The ground is ripe for women in manufacturing to take charge and drive localisation by playing a meaningful role in the fast-moving consumer goods sector.
Women need to take up more space in the fast-moving consumer goods sector by capitalising on incentives from the Department of Trade and Industry and Competition (DTIC) such as the Agro-Processing Scheme and the Black Industrialist Fund
“There is massive room for industrialists to establish themselves within the FMCG sector. The country’s transformation agenda, Covid-19 shocks and recent riots across the country; make the playing ground ripe for women to take charge to drive localisation by playing a meaningful role in the sector, not only in South African markets but the broader consumer base on the continent,” says Nadia Rawjee, Director at niche capital raising consulting company, Uzenzele Holdings.
She elaborates that an interesting way for women looking to grow their businesses in the FMCG sector and related industries such as manufacturing, is to take what is considered a disempowering reality by many – being a homemaker – and to convert it into a pool of knowledge. Raising self-awareness of what goes into your basket of goods every month can give you a clear picture of what makes up a typical basket of products, reading the ingredients demonstrates raw material inputs for that item and what products you could manufacture.
Zahra Rawjee describes that although there is an improvement in women benefiting and taking advantage of incentives from the DTIC, it remains tipped heavily to male-owned businesses.
“What we have to remember with manufacturing is that at the end of the day incentives such as the Black Industrialist Scheme looks for value addition, and right now that value addition is generally still found in male-dominated or owned businesses. This is why partnerships play such a huge role in success,” Zahra explains.
She elaborates that although the FMCG sector has been one of the more resilient sectors in the economy in recent years and Covid shocks, that’s mainly because it’s been typically deemed as essential goods but she warns that markets are changing and women looking to grow their businesses in the sector need to change along with it.
“Businesses need to remember that these are very different types of markets, different types of buyers, with different sets of pros and cons, understanding that and who you can partner with to build those strong relationships is critical. While the final product is important, building relationships with suppliers, customers and other stakeholders in the value chain are equally important,” she says.

→ Brief 1:
In the article on women in the FMCG sector, swap "resilient" for "stable" in the part that opens with the words containing "She elaborates that although" and closes with "along with it.".
→ Brief 2:
According to the article on women in the FMCG sector, why do partnerships play such a large role in success?
→ Brief 3:
Translate this sentence from the article on women in the FMCG sector into Spanish: "Zahra Rawjee describes that although there is an improvement in women benefiting and taking advantage of incentives from the DTIC, it remains tipped heavily to male-owned businesses."

→ Provided data:
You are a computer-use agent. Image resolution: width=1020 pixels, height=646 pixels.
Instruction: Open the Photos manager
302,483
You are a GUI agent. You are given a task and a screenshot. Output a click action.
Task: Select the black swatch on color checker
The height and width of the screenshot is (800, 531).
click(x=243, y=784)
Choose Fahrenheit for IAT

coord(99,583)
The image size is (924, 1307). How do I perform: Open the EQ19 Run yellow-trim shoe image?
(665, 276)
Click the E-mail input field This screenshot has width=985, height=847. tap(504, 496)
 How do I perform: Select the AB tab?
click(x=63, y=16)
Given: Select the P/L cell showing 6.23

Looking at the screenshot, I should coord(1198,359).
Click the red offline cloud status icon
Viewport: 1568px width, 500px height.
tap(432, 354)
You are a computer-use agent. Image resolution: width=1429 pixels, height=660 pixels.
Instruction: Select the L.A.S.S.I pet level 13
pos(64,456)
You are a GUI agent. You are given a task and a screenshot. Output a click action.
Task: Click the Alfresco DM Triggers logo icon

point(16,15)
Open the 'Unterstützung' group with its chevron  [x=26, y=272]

→ Written reply 1:
She elaborates that although the FMCG sector has been one of the more stable sectors in the economy in recent years and Covid shocks, that’s mainly because it’s been typically deemed as essential goods but she warns that markets are changing and women looking to grow their businesses in the sector need to change along with it.

→ Written reply 2:
Incentives such as the Black Industrialist Scheme look for value addition. Right now that value addition is generally still found in male-dominated or male-owned businesses.

→ Written reply 3:
Zahra Rawjee explica que, aunque hay una mejora en cuanto a que las mujeres se benefician y aprovechan los incentivos del DTIC, estos siguen inclinándose fuertemente hacia las empresas de propiedad masculina.